Last Updated on October 15, 2012 by FERS Disability Attorney
Speaking extemporaneously, or in an impromptu manner, can have dangerous consequences, precisely because it diverges from a prepared text or speech. Comfort zones define most people. For government agencies and Federal bureaucracies, there are “Standard Operating Procedures”, and in some ways, to adhere to an SOP provides for a fair application of a “one size fits all” approach, thereby preventing allegations of favoritism, actions tantamount to insider trading, or cronyism.

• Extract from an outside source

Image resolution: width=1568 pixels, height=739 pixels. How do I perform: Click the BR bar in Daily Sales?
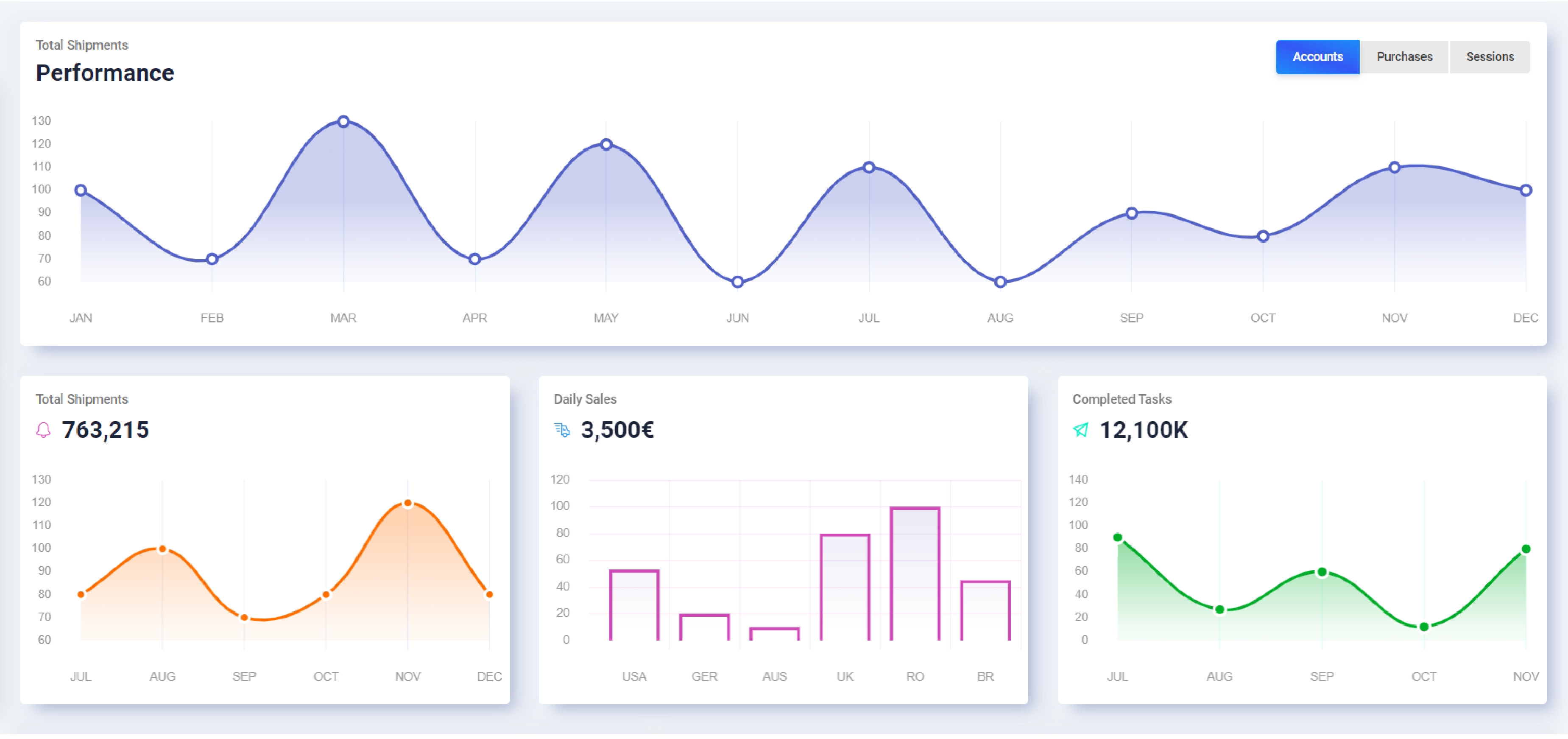tap(985, 610)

Agencies and organizations tend to react in predictable ways. Because of such predictability, Federal and Postal employees who have had a “good” relationship with one’s supervisor or manager will often make the mistake that, in preparing, formulating and filing for Federal Disability Retirement benefits from the U.S. Office of Personnel Management, whether under FERS or CSRS, such a positive relationship will continue even after informing the agency that one will, has, or intends to, file for Federal Disability Retirement benefits.
But the mistake in making such an assumption is that the relationship itself necessarily contains an implicitly conditional factor: continuation of work which benefits the supervisor or manager through a positive reflection of performance, with a greater reflection of good upon the agency as a whole. Once that conditional element is neutralized, the benefit to the supervisor and the agency is negated, and the relationship itself becomes unnecessary, null and void. Adversity begins to appear. Animosity, contention and suspicion abounds.
Federal Disability Retirement by the Federal or Postal employee must be viewed as a medical necessity for the individual; but for the agency, it is like the man who attempts an impromptu remark, and finds that an action outside of the bounds of a standard operating procedure has been disallowed; it’s just that no one told me so.